Your output should be the line with "Where should I click to: Click the Excel" followed by every remaining line of the entries, reproduced exactly.

Material provided Start Marker

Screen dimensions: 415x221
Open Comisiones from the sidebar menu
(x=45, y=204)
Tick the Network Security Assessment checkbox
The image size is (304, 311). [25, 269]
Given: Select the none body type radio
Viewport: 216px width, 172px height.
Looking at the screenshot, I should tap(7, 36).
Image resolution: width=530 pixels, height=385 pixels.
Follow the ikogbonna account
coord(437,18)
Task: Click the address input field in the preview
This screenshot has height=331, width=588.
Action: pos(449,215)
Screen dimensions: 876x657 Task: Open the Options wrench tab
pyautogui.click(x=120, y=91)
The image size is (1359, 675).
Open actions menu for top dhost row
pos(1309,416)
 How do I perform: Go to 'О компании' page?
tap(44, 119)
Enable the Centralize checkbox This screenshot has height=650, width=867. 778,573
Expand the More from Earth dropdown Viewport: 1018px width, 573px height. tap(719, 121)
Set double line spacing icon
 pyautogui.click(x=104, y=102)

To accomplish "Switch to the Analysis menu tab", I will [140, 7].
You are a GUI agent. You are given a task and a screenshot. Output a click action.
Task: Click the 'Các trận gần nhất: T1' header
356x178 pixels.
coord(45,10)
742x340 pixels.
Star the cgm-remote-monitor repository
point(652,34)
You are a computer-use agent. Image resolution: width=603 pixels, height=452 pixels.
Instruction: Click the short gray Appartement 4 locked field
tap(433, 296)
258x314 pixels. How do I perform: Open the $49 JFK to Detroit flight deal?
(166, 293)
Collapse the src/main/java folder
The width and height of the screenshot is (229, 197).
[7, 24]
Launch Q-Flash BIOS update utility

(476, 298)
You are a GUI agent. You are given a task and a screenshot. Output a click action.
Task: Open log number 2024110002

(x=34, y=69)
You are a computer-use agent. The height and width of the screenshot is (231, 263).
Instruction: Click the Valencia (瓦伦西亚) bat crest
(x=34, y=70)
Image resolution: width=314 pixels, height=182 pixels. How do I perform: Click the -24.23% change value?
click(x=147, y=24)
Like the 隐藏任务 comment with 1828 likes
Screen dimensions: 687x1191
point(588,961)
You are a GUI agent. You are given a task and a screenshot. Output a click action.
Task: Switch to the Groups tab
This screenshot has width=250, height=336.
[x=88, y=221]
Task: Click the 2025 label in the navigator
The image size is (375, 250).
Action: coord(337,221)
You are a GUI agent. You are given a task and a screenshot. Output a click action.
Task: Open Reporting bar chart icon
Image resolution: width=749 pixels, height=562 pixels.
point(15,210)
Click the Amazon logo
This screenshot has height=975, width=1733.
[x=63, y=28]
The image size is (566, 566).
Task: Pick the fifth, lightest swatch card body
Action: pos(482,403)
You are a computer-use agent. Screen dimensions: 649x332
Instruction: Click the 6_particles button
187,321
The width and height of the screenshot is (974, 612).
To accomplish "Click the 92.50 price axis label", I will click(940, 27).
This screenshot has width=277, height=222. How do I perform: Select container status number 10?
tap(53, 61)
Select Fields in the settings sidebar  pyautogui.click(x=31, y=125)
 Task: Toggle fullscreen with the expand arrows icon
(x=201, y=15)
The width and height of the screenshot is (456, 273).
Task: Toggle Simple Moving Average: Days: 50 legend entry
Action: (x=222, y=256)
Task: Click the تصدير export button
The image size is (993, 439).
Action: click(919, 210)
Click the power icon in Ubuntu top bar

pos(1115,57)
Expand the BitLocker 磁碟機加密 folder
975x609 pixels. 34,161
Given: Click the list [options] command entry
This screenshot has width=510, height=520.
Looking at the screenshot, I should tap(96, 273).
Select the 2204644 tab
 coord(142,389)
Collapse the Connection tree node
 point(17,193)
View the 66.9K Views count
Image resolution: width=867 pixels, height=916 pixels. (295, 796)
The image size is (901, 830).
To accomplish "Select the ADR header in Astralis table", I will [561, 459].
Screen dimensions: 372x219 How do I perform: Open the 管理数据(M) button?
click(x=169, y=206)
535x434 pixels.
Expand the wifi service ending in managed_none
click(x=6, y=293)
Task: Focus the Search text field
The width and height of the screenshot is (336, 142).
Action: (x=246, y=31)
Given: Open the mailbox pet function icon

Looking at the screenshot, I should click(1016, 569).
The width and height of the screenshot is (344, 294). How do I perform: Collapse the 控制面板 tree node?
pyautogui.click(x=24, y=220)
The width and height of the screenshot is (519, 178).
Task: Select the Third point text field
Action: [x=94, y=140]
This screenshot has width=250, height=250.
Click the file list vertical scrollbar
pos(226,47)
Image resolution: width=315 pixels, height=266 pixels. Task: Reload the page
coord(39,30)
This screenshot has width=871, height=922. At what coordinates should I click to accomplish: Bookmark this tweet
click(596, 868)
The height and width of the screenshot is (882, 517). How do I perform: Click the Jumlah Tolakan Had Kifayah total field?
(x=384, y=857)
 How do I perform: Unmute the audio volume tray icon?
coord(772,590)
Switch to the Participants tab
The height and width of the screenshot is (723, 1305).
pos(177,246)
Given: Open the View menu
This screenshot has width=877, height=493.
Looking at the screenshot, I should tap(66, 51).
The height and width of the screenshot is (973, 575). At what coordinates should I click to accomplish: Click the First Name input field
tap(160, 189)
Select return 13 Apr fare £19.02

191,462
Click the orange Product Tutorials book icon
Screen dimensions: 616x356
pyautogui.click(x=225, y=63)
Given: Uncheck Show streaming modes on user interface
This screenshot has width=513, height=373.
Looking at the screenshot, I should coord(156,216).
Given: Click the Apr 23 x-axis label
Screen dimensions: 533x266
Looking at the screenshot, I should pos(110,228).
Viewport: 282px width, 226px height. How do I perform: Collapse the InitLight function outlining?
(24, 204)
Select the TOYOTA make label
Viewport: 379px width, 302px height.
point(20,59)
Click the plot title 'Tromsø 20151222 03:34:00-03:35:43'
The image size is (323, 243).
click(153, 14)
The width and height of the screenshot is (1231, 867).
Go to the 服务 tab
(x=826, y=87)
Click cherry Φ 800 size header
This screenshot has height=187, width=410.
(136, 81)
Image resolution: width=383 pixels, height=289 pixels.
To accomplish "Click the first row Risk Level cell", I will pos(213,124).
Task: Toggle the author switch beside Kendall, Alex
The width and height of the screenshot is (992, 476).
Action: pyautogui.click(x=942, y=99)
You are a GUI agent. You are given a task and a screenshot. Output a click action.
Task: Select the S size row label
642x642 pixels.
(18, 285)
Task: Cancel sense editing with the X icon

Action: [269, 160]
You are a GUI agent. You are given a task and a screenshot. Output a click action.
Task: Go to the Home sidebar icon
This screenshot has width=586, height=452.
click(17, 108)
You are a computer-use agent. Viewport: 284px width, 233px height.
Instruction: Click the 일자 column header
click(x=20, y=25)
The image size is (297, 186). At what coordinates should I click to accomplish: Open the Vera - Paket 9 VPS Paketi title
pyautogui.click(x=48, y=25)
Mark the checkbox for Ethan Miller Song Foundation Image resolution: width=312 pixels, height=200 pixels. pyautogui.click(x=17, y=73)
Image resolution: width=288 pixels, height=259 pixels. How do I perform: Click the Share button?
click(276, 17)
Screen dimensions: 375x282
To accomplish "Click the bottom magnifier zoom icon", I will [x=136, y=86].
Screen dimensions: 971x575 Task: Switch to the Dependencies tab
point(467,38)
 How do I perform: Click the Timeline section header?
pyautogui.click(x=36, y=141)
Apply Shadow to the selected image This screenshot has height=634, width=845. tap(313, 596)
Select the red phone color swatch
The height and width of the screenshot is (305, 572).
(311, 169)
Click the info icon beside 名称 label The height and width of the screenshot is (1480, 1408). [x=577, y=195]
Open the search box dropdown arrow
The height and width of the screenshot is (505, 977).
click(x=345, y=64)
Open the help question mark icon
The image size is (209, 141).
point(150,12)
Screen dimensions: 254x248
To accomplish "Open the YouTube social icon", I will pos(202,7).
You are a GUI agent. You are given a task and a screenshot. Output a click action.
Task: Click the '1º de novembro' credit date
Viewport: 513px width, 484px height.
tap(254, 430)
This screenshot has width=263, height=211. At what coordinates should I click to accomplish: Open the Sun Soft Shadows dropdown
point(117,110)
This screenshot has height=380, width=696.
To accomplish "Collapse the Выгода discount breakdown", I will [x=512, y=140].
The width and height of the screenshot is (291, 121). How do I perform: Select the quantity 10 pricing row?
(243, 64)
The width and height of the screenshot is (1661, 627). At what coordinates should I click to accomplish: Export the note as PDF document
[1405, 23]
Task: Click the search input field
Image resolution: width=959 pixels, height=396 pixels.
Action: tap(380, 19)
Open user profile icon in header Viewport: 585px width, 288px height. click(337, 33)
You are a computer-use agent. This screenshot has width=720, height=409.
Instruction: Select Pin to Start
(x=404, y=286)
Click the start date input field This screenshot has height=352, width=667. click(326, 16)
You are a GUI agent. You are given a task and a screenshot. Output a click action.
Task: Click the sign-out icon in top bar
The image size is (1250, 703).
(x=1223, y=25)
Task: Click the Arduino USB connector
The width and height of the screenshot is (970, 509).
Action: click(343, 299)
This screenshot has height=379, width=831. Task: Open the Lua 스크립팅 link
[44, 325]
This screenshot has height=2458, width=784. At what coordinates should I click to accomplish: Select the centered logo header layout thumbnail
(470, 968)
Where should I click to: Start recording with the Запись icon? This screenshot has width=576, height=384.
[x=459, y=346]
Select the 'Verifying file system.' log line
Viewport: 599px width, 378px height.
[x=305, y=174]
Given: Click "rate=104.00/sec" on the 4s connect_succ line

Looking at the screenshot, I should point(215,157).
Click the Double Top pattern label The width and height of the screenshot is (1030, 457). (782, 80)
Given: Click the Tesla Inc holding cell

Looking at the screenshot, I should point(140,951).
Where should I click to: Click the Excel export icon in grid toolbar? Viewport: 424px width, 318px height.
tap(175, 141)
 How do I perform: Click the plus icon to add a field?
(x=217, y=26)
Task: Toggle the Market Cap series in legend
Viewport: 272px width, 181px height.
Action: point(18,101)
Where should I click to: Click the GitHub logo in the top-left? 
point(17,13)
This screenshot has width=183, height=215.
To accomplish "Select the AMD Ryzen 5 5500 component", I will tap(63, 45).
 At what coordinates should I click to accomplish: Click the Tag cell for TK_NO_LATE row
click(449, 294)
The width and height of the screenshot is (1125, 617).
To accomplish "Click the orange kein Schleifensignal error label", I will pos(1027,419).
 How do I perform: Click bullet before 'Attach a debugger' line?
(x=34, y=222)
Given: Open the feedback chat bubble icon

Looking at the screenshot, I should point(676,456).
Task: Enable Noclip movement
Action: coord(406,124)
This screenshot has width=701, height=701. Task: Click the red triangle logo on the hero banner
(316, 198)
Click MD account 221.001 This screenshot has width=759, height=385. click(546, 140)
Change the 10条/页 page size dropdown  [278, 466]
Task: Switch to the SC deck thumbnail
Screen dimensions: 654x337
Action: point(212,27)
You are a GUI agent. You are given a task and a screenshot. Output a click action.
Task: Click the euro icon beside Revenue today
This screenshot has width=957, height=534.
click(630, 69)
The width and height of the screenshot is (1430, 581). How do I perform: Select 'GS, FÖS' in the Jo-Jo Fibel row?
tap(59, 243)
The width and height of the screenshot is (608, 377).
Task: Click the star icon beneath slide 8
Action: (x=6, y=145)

Material provided End Marker

Task result:
Where should I click to: Click the Excel export icon in grid toolbar? Viewport: 424px width, 318px height.
tap(175, 141)
 How do I perform: Click the plus icon to add a field?
(x=217, y=26)
Task: Toggle the Market Cap series in legend
Viewport: 272px width, 181px height.
Action: point(18,101)
Where should I click to: Click the GitHub logo in the top-left? 
point(17,13)
This screenshot has width=183, height=215.
To accomplish "Select the AMD Ryzen 5 5500 component", I will tap(63, 45).
 At what coordinates should I click to accomplish: Click the Tag cell for TK_NO_LATE row
click(449, 294)
The width and height of the screenshot is (1125, 617).
To accomplish "Click the orange kein Schleifensignal error label", I will pos(1027,419).
 How do I perform: Click bullet before 'Attach a debugger' line?
(x=34, y=222)
Given: Open the feedback chat bubble icon

Looking at the screenshot, I should point(676,456).
Task: Enable Noclip movement
Action: coord(406,124)
This screenshot has width=701, height=701. Task: Click the red triangle logo on the hero banner
(316, 198)
Click MD account 221.001 This screenshot has width=759, height=385. click(546, 140)
Change the 10条/页 page size dropdown  [278, 466]
Task: Switch to the SC deck thumbnail
Screen dimensions: 654x337
Action: point(212,27)
You are a GUI agent. You are given a task and a screenshot. Output a click action.
Task: Click the euro icon beside Revenue today
This screenshot has width=957, height=534.
click(630, 69)
The width and height of the screenshot is (1430, 581). How do I perform: Select 'GS, FÖS' in the Jo-Jo Fibel row?
tap(59, 243)
The width and height of the screenshot is (608, 377).
Task: Click the star icon beneath slide 8
Action: (x=6, y=145)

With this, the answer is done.